--- RECORDS PROVIDED Enclosed Below ---

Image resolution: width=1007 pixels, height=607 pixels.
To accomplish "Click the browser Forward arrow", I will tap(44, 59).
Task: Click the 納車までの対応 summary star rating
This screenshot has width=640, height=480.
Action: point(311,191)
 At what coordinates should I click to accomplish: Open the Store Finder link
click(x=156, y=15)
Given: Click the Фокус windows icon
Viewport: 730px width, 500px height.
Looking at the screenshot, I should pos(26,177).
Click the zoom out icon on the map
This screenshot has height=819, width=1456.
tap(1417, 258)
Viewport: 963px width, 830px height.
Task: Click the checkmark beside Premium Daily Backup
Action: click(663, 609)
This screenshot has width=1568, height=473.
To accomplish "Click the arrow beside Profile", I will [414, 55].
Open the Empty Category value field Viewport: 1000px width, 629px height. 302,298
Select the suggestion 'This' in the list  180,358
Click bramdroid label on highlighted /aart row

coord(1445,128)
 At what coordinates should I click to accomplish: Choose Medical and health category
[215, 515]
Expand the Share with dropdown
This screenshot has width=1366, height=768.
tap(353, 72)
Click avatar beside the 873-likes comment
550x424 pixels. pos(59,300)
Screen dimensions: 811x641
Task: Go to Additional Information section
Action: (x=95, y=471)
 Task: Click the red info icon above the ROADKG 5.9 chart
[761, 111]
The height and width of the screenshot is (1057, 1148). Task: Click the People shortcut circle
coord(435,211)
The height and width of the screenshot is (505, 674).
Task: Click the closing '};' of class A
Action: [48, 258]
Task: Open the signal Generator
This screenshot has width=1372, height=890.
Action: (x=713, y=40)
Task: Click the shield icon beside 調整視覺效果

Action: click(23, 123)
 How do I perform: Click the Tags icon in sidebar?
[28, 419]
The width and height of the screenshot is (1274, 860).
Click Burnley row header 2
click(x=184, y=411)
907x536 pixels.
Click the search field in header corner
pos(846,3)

--- End of Enclosed RECORDS PROVIDED ---

Reproduce the material while keeping each line exactly as it was written.

Image resolution: width=1007 pixels, height=607 pixels.
To accomplish "Click the browser Forward arrow", I will tap(44, 59).
Task: Click the 納車までの対応 summary star rating
This screenshot has width=640, height=480.
Action: point(311,191)
 At what coordinates should I click to accomplish: Open the Store Finder link
click(x=156, y=15)
Given: Click the Фокус windows icon
Viewport: 730px width, 500px height.
Looking at the screenshot, I should pos(26,177).
Click the zoom out icon on the map
This screenshot has height=819, width=1456.
tap(1417, 258)
Viewport: 963px width, 830px height.
Task: Click the checkmark beside Premium Daily Backup
Action: click(663, 609)
This screenshot has width=1568, height=473.
To accomplish "Click the arrow beside Profile", I will [414, 55].
Open the Empty Category value field Viewport: 1000px width, 629px height. 302,298
Select the suggestion 'This' in the list  180,358
Click bramdroid label on highlighted /aart row

coord(1445,128)
 At what coordinates should I click to accomplish: Choose Medical and health category
[215, 515]
Expand the Share with dropdown
This screenshot has width=1366, height=768.
tap(353, 72)
Click avatar beside the 873-likes comment
550x424 pixels. pos(59,300)
Screen dimensions: 811x641
Task: Go to Additional Information section
Action: (x=95, y=471)
 Task: Click the red info icon above the ROADKG 5.9 chart
[761, 111]
The height and width of the screenshot is (1057, 1148). Task: Click the People shortcut circle
coord(435,211)
The height and width of the screenshot is (505, 674).
Task: Click the closing '};' of class A
Action: [48, 258]
Task: Open the signal Generator
This screenshot has width=1372, height=890.
Action: (x=713, y=40)
Task: Click the shield icon beside 調整視覺效果

Action: click(23, 123)
 How do I perform: Click the Tags icon in sidebar?
[28, 419]
The width and height of the screenshot is (1274, 860).
Click Burnley row header 2
click(x=184, y=411)
907x536 pixels.
Click the search field in header corner
pos(846,3)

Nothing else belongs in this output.